My agent have submitted EOI for Visa 190 and he says for Visa 189 the skills should be same, and so we are not eligible to claim the Partner points.


----------



## Maggie-May24 (May 19, 2015)

Kelly Annie said:


> Hi,
> 
> Can someone clarify me on claiming partner's points.
> 
> ...


If he's applying for a 189 visa, then no he cannot claim partner points since your occupation isn't also on the SOL. If he's applying for a 190 visa, then I think he can claim partner points - as I understand it, all occupation on the SOL are also assumed to be on the CSOL.


----------



## Maggie-May24 (May 19, 2015)

Philips83 said:


> Please also help me with my point in Partner Skills,
> My wife is the main applicant and she expect to get 65 pts for accountant general and I think it is not enough for Visa 189, therefore I want to be assessed for the Partner skills, however, my qualifications are below:
> 1. Bachelor Degree on Accounting in Vietnam
> 2. Completed Fundamental (first 10 papers) of ACCA
> ...


You should refer to the information CPA publishes on their website.

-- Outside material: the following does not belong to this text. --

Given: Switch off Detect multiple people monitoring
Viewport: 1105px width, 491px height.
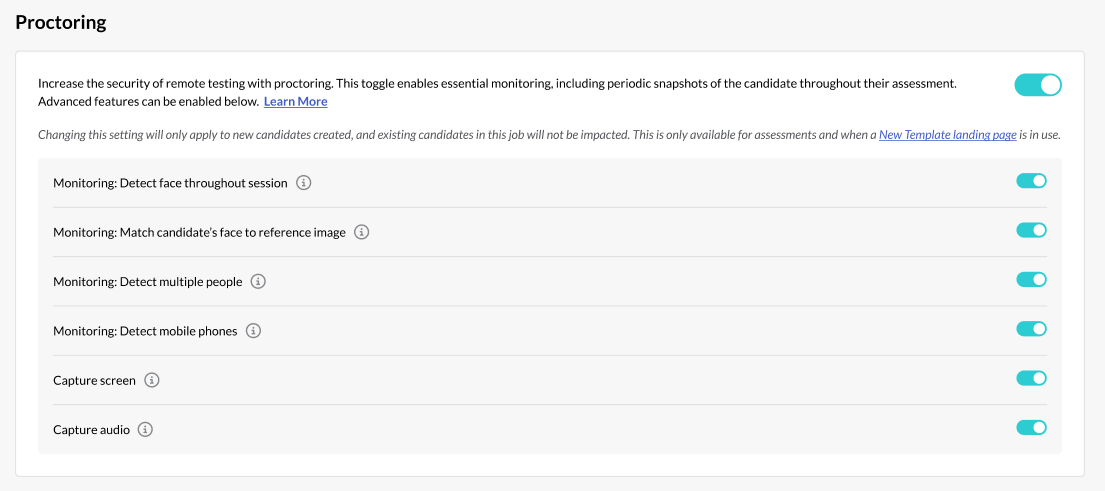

No, you will not get a positive skills assessment since you need 7.0 in each component of the IELTS Academic test (or the equivalent scores in one of the other English tests). Whether your education qualifications are sufficient, I have no idea - you'd need to refer to the CPA website.

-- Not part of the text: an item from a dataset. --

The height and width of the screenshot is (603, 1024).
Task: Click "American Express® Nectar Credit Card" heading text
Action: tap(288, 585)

P.S. It's not considered polite to "hijack" someone else's thread before their question has been answered.


----------



## Kelly Annie (Aug 18, 2016)

Thanks Maggie-May24. Yes you are correct.

For visa 189 - Applicant with SOL cannot claim points from the partner with CSOL. ie the applicant and the co applicant should be under SOL.
For visa 190 - SOL or CSOL doesn't matter. The applicant can claim partner points.

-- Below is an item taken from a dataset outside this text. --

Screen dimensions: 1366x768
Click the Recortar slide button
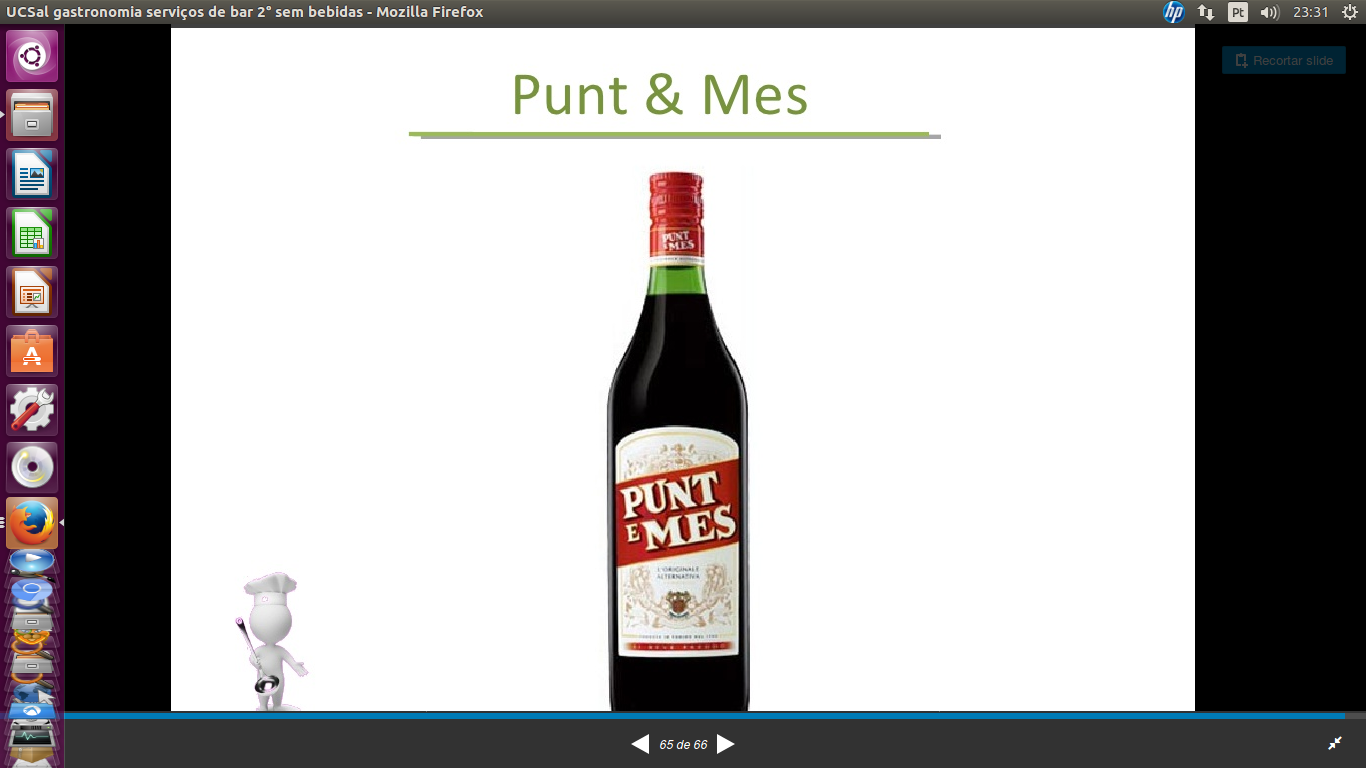point(1283,60)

Confirmed with the immigration support people.

Kelly.


----------



## Rosa12 (Oct 26, 2016)

Kelly Annie said:


> Thanks Maggie-May24. Yes you are correct.
> 
> For visa 189 - Applicant with SOL cannot claim points from the partner with CSOL. ie the applicant and the co applicant should be under SOL.
> For visa 190 - SOL or CSOL doesn't matter. The applicant can claim partner points.
> ...


Yes, this one is correct.


----------



## lucid2010 (Jan 13, 2016)

*55 points to apply 190 or 189*

Hi I am new here but can you please help me out guys.

I have an ACS assessment (RPL route minus 6yrs and the employment after Jan 2014 considered to equate for my role and I can count 5 points for now March 2017) under SOL and recently pass PTE so my qualifications are Age - 25, Bachelor - 15, Work - 5, PTE - 10 Total of 55. I will pass an EOI to under 190.

My partner is in AU with 457 (Software Tester) visa under CSOL. If she will get assessed to ACS. Can she be assesed as Software Engineer? We would have to figure it out so it will either be she will be the one applying for PR and I as dependent or I would pass.
Age - 30, Bachelor - 15 , IELTS - otw , Year of relevant work - 5

If we lodge partner points does it mean we need to pass EOI each under 190/189 visa or just one applicant will do.

Thank you all for your support. I know its long but I appreciate any reply


----------